# Assignment
Once you have read the listing, print all of it word for word.

# Study material

**********

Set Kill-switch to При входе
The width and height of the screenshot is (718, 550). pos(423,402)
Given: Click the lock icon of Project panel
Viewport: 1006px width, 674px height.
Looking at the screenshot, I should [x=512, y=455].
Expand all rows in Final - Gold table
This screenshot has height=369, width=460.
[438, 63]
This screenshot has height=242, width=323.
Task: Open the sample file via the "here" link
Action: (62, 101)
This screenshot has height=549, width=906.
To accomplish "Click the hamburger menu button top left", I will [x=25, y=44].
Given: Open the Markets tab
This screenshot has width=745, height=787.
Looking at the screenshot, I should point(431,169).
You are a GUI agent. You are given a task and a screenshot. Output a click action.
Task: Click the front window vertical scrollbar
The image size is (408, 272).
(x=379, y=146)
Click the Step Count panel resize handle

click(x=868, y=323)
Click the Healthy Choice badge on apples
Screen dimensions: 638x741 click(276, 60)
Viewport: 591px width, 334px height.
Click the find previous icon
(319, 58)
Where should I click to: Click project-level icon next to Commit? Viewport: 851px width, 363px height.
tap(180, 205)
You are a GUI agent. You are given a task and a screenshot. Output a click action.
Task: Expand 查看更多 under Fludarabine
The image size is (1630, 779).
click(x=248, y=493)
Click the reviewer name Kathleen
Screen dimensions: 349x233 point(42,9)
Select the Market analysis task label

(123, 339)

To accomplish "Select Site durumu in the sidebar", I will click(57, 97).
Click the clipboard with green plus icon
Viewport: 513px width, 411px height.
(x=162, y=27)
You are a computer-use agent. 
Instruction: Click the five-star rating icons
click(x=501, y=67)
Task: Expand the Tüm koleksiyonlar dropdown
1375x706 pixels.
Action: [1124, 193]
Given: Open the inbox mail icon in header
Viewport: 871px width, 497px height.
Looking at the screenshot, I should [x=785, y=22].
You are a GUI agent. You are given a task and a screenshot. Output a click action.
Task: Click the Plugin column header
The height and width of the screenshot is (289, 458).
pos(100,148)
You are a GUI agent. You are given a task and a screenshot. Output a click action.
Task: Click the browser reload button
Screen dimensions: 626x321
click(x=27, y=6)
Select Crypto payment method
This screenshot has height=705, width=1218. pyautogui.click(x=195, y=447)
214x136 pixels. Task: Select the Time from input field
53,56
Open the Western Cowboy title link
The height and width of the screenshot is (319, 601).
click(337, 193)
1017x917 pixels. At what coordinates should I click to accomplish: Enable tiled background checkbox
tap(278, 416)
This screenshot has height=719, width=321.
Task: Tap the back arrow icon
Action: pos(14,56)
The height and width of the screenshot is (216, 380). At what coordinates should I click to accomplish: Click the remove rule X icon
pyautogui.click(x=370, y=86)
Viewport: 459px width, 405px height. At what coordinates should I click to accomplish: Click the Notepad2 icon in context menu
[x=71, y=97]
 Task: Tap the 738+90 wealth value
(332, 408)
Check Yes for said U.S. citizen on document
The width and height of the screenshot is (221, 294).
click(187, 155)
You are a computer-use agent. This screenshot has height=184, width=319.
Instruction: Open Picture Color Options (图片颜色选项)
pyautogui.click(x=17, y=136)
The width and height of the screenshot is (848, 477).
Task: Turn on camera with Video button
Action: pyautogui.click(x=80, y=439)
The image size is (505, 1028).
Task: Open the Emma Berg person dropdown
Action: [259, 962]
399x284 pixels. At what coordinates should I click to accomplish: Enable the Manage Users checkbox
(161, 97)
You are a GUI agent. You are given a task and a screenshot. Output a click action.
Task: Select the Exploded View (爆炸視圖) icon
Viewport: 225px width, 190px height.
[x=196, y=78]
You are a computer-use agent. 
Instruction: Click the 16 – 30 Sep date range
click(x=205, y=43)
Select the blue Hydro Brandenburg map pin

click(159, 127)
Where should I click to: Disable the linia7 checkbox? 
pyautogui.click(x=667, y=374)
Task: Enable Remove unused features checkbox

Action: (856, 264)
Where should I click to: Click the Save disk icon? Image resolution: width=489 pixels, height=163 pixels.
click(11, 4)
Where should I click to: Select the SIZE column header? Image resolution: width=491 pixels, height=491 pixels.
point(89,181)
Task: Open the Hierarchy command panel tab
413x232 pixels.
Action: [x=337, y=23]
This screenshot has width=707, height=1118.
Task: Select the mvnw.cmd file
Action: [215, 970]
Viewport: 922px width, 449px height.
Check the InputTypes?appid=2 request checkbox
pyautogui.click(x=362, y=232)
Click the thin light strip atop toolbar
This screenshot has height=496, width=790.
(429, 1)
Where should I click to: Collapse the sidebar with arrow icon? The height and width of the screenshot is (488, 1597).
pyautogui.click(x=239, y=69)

**********

# Solution for this exercise
Set Kill-switch to При входе
The width and height of the screenshot is (718, 550). pos(423,402)
Given: Click the lock icon of Project panel
Viewport: 1006px width, 674px height.
Looking at the screenshot, I should [x=512, y=455].
Expand all rows in Final - Gold table
This screenshot has height=369, width=460.
[438, 63]
This screenshot has height=242, width=323.
Task: Open the sample file via the "here" link
Action: (62, 101)
This screenshot has height=549, width=906.
To accomplish "Click the hamburger menu button top left", I will [x=25, y=44].
Given: Open the Markets tab
This screenshot has width=745, height=787.
Looking at the screenshot, I should point(431,169).
You are a GUI agent. You are given a task and a screenshot. Output a click action.
Task: Click the front window vertical scrollbar
The image size is (408, 272).
(x=379, y=146)
Click the Step Count panel resize handle

click(x=868, y=323)
Click the Healthy Choice badge on apples
Screen dimensions: 638x741 click(276, 60)
Viewport: 591px width, 334px height.
Click the find previous icon
(319, 58)
Where should I click to: Click project-level icon next to Commit? Viewport: 851px width, 363px height.
tap(180, 205)
You are a GUI agent. You are given a task and a screenshot. Output a click action.
Task: Expand 查看更多 under Fludarabine
The image size is (1630, 779).
click(x=248, y=493)
Click the reviewer name Kathleen
Screen dimensions: 349x233 point(42,9)
Select the Market analysis task label

(123, 339)

To accomplish "Select Site durumu in the sidebar", I will click(57, 97).
Click the clipboard with green plus icon
Viewport: 513px width, 411px height.
(x=162, y=27)
You are a computer-use agent. 
Instruction: Click the five-star rating icons
click(x=501, y=67)
Task: Expand the Tüm koleksiyonlar dropdown
1375x706 pixels.
Action: [1124, 193]
Given: Open the inbox mail icon in header
Viewport: 871px width, 497px height.
Looking at the screenshot, I should [x=785, y=22].
You are a GUI agent. You are given a task and a screenshot. Output a click action.
Task: Click the Plugin column header
The height and width of the screenshot is (289, 458).
pos(100,148)
You are a GUI agent. You are given a task and a screenshot. Output a click action.
Task: Click the browser reload button
Screen dimensions: 626x321
click(x=27, y=6)
Select Crypto payment method
This screenshot has height=705, width=1218. pyautogui.click(x=195, y=447)
214x136 pixels. Task: Select the Time from input field
53,56
Open the Western Cowboy title link
The height and width of the screenshot is (319, 601).
click(337, 193)
1017x917 pixels. At what coordinates should I click to accomplish: Enable tiled background checkbox
tap(278, 416)
This screenshot has height=719, width=321.
Task: Tap the back arrow icon
Action: pos(14,56)
The height and width of the screenshot is (216, 380). At what coordinates should I click to accomplish: Click the remove rule X icon
pyautogui.click(x=370, y=86)
Viewport: 459px width, 405px height. At what coordinates should I click to accomplish: Click the Notepad2 icon in context menu
[x=71, y=97]
 Task: Tap the 738+90 wealth value
(332, 408)
Check Yes for said U.S. citizen on document
The width and height of the screenshot is (221, 294).
click(187, 155)
You are a computer-use agent. This screenshot has height=184, width=319.
Instruction: Open Picture Color Options (图片颜色选项)
pyautogui.click(x=17, y=136)
The width and height of the screenshot is (848, 477).
Task: Turn on camera with Video button
Action: pyautogui.click(x=80, y=439)
The image size is (505, 1028).
Task: Open the Emma Berg person dropdown
Action: [259, 962]
399x284 pixels. At what coordinates should I click to accomplish: Enable the Manage Users checkbox
(161, 97)
You are a GUI agent. You are given a task and a screenshot. Output a click action.
Task: Select the Exploded View (爆炸視圖) icon
Viewport: 225px width, 190px height.
[x=196, y=78]
You are a computer-use agent. 
Instruction: Click the 16 – 30 Sep date range
click(x=205, y=43)
Select the blue Hydro Brandenburg map pin

click(159, 127)
Where should I click to: Disable the linia7 checkbox? 
pyautogui.click(x=667, y=374)
Task: Enable Remove unused features checkbox

Action: (856, 264)
Where should I click to: Click the Save disk icon? Image resolution: width=489 pixels, height=163 pixels.
click(11, 4)
Where should I click to: Select the SIZE column header? Image resolution: width=491 pixels, height=491 pixels.
point(89,181)
Task: Open the Hierarchy command panel tab
413x232 pixels.
Action: [x=337, y=23]
This screenshot has width=707, height=1118.
Task: Select the mvnw.cmd file
Action: [215, 970]
Viewport: 922px width, 449px height.
Check the InputTypes?appid=2 request checkbox
pyautogui.click(x=362, y=232)
Click the thin light strip atop toolbar
This screenshot has height=496, width=790.
(429, 1)
Where should I click to: Collapse the sidebar with arrow icon? The height and width of the screenshot is (488, 1597).
pyautogui.click(x=239, y=69)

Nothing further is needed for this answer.